EXERCISE DETAILS:
Once the line containing "Click the Research" has been written out, stop; until then, restate each line of the entries below word for word from the first.

-- MATERIAL FOR THIS TASK follows --

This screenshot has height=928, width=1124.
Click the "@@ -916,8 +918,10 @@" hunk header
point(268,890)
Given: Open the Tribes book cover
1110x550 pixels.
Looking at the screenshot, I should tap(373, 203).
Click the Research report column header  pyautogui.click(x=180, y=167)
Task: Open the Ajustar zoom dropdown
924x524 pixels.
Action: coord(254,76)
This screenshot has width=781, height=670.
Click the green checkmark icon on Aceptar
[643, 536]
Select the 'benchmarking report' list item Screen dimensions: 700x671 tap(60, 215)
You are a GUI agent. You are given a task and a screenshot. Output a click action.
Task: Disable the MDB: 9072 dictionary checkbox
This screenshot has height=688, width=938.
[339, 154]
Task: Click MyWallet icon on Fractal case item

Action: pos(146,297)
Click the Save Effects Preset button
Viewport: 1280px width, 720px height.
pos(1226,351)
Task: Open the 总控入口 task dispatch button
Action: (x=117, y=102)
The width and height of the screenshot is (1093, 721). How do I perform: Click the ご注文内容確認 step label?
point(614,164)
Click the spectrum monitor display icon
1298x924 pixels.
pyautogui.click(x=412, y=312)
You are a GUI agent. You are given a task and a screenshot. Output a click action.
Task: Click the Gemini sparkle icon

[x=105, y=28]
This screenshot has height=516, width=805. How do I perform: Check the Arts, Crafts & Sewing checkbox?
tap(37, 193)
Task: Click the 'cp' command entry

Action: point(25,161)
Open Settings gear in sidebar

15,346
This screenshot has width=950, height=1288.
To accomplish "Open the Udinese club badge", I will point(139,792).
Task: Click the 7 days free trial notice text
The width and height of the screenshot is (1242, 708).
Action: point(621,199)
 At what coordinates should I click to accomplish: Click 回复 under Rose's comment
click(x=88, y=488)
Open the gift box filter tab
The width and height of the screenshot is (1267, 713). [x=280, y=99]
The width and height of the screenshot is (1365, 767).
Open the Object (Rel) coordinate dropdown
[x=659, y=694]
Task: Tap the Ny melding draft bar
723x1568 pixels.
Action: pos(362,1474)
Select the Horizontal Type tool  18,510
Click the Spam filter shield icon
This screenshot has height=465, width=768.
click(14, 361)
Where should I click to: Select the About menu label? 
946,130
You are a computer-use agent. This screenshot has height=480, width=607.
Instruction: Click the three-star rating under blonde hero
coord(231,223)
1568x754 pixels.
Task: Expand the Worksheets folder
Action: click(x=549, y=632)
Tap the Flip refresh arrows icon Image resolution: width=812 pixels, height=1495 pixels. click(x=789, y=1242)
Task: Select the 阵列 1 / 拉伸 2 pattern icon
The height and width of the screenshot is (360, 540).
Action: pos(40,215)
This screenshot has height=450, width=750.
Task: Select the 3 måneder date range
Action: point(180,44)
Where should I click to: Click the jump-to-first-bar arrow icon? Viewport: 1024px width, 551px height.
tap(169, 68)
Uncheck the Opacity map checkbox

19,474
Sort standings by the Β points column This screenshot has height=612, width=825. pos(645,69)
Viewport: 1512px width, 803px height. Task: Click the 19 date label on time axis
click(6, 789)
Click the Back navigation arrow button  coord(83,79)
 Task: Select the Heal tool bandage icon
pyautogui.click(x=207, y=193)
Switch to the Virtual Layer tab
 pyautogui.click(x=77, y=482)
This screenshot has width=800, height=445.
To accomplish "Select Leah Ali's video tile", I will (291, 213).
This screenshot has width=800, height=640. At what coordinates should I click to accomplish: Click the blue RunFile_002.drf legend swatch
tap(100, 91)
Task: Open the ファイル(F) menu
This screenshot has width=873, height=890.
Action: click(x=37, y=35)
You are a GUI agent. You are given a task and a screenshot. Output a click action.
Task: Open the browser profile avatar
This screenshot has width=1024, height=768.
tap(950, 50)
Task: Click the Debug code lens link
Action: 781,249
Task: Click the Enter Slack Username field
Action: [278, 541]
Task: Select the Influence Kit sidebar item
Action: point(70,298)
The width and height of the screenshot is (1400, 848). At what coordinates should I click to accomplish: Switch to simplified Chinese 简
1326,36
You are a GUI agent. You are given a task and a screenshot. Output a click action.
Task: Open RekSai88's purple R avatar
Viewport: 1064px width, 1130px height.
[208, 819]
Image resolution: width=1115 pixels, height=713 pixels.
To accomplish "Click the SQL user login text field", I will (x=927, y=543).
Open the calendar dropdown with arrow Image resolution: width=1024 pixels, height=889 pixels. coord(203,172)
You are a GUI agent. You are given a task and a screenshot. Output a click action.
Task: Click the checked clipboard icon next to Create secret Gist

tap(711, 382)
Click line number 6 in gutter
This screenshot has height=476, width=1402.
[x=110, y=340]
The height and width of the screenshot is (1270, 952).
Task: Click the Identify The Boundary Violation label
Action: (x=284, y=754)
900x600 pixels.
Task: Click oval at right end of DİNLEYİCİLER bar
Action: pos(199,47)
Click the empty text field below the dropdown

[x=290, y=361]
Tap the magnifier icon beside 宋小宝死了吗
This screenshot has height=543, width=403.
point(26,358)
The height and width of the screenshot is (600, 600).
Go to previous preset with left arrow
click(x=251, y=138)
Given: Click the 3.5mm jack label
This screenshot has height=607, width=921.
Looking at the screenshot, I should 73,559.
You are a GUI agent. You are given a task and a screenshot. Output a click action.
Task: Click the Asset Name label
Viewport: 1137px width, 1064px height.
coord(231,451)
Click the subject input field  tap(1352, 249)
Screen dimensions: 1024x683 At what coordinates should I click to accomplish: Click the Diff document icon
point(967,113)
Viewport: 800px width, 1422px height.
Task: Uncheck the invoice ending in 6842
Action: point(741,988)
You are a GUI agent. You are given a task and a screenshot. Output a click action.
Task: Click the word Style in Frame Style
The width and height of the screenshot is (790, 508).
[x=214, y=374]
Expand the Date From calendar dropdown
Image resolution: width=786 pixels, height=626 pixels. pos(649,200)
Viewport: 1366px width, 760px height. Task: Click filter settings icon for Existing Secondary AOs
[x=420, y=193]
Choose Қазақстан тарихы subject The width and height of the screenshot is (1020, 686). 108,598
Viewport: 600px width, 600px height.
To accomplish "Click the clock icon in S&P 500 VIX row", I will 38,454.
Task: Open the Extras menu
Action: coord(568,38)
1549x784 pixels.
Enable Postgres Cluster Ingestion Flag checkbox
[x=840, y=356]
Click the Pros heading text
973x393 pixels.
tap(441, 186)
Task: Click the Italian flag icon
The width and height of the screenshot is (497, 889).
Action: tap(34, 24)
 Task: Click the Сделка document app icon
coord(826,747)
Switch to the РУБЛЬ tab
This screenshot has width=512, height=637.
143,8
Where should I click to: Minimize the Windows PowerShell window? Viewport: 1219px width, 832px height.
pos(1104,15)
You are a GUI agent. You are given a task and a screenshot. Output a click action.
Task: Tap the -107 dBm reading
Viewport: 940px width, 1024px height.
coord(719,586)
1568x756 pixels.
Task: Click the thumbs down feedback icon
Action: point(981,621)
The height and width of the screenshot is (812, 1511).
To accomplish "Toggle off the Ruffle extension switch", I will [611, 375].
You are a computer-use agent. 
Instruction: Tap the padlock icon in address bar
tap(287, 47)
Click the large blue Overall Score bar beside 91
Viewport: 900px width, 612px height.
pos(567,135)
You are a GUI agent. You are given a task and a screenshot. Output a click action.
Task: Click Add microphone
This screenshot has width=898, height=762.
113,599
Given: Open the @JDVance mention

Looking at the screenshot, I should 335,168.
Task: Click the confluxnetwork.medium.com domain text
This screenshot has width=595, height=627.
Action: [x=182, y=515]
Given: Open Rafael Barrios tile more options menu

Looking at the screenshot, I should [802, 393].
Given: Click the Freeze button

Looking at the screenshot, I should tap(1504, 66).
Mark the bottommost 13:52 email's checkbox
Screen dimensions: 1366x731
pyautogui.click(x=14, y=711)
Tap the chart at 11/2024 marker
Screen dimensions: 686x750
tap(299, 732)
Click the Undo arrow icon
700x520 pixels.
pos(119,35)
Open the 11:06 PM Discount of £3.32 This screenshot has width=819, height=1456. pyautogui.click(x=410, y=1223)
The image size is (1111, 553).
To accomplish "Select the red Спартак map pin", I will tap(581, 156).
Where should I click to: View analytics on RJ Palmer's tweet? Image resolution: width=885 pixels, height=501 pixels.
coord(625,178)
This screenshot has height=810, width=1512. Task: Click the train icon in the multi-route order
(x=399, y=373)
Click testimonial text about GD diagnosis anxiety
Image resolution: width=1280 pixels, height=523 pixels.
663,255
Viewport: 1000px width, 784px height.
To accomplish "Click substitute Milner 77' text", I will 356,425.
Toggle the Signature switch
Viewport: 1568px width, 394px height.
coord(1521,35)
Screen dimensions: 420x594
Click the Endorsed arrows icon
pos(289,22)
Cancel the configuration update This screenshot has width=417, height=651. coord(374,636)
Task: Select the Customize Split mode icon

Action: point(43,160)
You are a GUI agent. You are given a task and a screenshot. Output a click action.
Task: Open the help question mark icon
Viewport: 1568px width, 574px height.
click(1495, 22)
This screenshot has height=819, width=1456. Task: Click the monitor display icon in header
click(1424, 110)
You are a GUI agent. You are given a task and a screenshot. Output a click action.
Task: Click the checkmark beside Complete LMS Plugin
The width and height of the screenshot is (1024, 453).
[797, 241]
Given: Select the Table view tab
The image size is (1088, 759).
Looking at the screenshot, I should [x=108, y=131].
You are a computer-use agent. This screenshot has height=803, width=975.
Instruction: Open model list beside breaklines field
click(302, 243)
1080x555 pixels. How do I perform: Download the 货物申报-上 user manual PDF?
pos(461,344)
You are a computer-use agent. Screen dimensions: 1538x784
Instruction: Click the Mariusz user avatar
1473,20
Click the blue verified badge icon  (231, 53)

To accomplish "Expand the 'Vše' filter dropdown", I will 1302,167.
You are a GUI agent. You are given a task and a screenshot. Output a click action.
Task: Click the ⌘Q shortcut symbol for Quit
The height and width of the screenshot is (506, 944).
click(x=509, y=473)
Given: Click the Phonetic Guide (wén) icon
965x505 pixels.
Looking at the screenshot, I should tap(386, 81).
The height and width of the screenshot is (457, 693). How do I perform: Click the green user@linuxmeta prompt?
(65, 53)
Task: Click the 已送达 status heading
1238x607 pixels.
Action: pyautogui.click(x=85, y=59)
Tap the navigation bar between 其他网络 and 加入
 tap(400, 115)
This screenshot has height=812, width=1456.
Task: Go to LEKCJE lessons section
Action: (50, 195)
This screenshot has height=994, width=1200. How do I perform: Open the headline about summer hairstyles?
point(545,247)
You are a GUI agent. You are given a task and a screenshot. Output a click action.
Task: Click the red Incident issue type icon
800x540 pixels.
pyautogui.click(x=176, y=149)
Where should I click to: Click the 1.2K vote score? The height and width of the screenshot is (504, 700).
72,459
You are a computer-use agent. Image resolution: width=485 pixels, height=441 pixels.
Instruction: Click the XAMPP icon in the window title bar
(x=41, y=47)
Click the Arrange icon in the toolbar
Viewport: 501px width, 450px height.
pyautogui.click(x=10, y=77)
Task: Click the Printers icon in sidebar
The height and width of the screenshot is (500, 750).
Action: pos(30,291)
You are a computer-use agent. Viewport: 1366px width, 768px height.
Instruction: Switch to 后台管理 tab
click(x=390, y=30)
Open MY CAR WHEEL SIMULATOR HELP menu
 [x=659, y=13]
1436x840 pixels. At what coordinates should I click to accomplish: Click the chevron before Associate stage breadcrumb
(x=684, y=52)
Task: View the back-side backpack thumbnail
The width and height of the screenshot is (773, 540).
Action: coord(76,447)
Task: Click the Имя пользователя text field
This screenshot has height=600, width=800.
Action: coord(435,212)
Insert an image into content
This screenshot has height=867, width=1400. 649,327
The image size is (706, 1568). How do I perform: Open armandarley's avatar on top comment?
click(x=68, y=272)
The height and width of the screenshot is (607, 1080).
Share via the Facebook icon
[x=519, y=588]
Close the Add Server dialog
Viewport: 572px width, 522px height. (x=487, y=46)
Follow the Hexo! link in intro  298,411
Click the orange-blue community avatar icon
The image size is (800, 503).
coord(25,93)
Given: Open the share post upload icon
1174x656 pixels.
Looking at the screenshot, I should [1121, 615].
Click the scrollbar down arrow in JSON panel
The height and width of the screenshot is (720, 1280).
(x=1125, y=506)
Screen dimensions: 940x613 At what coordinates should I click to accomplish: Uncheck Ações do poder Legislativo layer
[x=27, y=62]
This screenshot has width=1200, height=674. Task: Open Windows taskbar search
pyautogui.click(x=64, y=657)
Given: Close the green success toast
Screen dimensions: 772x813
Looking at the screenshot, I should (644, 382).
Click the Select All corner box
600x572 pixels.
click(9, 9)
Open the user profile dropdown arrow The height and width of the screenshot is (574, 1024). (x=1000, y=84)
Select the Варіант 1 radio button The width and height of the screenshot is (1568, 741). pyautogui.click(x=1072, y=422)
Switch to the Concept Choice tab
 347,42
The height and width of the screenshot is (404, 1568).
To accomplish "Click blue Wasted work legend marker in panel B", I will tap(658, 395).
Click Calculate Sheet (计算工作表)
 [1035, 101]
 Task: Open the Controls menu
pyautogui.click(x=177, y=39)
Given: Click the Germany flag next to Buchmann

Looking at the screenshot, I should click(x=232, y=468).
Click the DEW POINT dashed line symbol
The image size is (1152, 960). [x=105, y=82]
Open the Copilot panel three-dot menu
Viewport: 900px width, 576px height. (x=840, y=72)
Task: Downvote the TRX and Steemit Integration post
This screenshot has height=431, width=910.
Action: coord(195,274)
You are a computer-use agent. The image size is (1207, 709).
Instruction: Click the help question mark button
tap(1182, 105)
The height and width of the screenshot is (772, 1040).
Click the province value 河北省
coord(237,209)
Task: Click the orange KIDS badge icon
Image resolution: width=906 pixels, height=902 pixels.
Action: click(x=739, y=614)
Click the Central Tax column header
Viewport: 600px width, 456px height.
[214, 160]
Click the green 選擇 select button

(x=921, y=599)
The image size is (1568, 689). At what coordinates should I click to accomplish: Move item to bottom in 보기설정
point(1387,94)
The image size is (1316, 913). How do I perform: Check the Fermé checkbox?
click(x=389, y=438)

-- MATERIAL FOR THIS TASK concluded --

ANSWER SECTION:
This screenshot has height=928, width=1124.
Click the "@@ -916,8 +918,10 @@" hunk header
point(268,890)
Given: Open the Tribes book cover
1110x550 pixels.
Looking at the screenshot, I should tap(373, 203).
Click the Research report column header  pyautogui.click(x=180, y=167)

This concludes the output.